- _Source document_:
Ben Mor Coigach () is the highest point along a ridge rising steeply from Loch Broom, in the far north-west of Scotland. It rises above the Coigach peninsula, in the county of Ross and Cromarty, 10 kilometres north-west of Ullapool, reaching a height of 743 metres (2438 feet). Its coastal position, combined with its high topographic prominence to height ratio, provides a spectacular panorama, sweeping from Ullapool across to the Summer Isles and north over the Coigach to the distinctive peaks of the Assynt, as well as more distant views to Skye and the Outer Hebrides, conditions permitting.
The area is a Scottish Wildlife Trust nature reserve.

Ascents 
Ben Mor Coigach can be climbed from Bleughasary (where there is a car park) to the south-east, or from Culnacraig to the south-west.

From Bleughasary, follow a 4x4 track (shown on the OS map) as far as Loch Eadar dha Bheinn, then pass the outflow east of the loch and head up onto the east ridge. From here the route passes over the Speicin Coinnich and onto a large and flat summit area. The Speicin Coinnich is quite exposed but not as steep as it may appear from below.

- _Record extracts_:
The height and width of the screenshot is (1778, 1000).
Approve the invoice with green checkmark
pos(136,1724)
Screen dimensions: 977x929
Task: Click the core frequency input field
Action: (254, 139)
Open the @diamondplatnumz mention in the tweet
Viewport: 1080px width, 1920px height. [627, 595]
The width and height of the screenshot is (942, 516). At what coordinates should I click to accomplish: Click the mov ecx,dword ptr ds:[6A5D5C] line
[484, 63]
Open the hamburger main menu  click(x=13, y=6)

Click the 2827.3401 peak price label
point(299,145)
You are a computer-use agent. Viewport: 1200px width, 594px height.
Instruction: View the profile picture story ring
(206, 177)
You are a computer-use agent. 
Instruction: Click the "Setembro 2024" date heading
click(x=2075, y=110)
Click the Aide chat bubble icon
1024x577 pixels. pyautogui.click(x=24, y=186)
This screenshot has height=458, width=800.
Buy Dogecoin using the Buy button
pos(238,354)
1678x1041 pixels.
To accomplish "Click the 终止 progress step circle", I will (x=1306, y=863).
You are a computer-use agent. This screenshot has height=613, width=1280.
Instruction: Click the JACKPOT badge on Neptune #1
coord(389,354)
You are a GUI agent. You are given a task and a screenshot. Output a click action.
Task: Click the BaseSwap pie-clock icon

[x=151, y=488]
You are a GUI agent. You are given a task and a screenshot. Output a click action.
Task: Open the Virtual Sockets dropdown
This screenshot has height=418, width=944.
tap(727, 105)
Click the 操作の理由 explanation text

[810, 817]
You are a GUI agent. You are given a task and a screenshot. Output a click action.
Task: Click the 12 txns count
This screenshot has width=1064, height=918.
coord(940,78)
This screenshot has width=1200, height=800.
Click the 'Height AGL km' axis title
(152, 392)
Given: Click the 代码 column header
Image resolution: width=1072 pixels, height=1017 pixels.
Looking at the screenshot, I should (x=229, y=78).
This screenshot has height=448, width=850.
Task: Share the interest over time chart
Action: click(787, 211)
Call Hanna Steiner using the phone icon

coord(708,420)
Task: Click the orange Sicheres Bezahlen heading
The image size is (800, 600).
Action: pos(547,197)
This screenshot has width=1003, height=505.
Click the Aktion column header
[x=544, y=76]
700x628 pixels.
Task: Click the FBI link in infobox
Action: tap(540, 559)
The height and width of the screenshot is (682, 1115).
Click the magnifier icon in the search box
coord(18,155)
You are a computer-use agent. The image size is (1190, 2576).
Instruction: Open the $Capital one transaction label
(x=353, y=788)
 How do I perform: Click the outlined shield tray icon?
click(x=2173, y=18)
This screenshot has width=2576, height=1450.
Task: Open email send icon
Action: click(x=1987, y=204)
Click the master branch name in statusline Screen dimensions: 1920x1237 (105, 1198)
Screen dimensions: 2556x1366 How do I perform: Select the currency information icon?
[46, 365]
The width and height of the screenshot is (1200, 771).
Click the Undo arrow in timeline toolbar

- _Exercise tasks_:
(1) List every place named in the Ben Mor Coigach article's description of the panorama from the mountain.
(2) Answer from the Ben Mor Coigach article:
(a) How high does the mountain reach in metres?
(b) Which organization runs the nature reserve covering the area?
(c) Which starting point for the ascent has a car park?
(3) Pick up the Ben Mor Coigach article after its last sentence and keep writing.
The records were taken from a different source than the Ben Mor Coigach article.

- _Responses_:
(1) Ullapool, the Summer Isles, the Coigach, the Assynt, Skye, the Outer Hebrides

(2)
(a) 743 metres
(b) The Scottish Wildlife Trust
(c) Bleughasary

(3)
A more popular starting point, albeit requiring a longer drive in via Achiltibuie, is from Culnacraig. One option follows the line of a long ridge towards the summit of Sgurr an Fhidhleir (the Fiddler). This can either be included or traversed via its south face, before the ascent of Ben Mor Coigach from the north-east. 
A more direct but at times steeper route rises east from Culnacraig in just two kilometres to the ridge's southwestern peak of Speicein nan Garbh Choireachan (738 metres). From here follow the impressive and exposed crest of the ridge, drop down to a col and rise up northward to the summit, before dropping to the next saddle and turning west along the spur between the two deep burns (Allt) running back to Culnacraig.

The Postman's Path 

Some walkers may be tempted to use one of the above-mentioned starting points, then descend via the other before completing the loop via part of the "Postman's Path" which follows the coast from Culnacraig to Strathcanaird. Named after the postmen who used it before the hamlets of the Coigach were connected to the road network, the path links Culnacraig with Bulghassary over about seven miles. Warnings at signposts at each end should not be dismissed. Even a fit walker may struggle to complete this leg in less than four hours. At times the extremely narrow path traverses 45-degree slopes which drop straight into Loch Broom. Easy scrambling is required in places, and some of these moves can feel exposed. Burn crossings may be difficult or even impossible in spate, in high summer vegetation may obscure the path and at the Strathcanaird end, bogs add to the difficulties. Despite its low altitude, this route traverses steep, exposed slopes, and should be regarded as a true mountain walk. 
In 2021 the Coigach & Assynt Living Landscape announced that an upgrade to the path had been completed. Apart from a short section of slab paving and a few additional marker posts, as of June 2021 the exposed sections of the track appear to be unchanged.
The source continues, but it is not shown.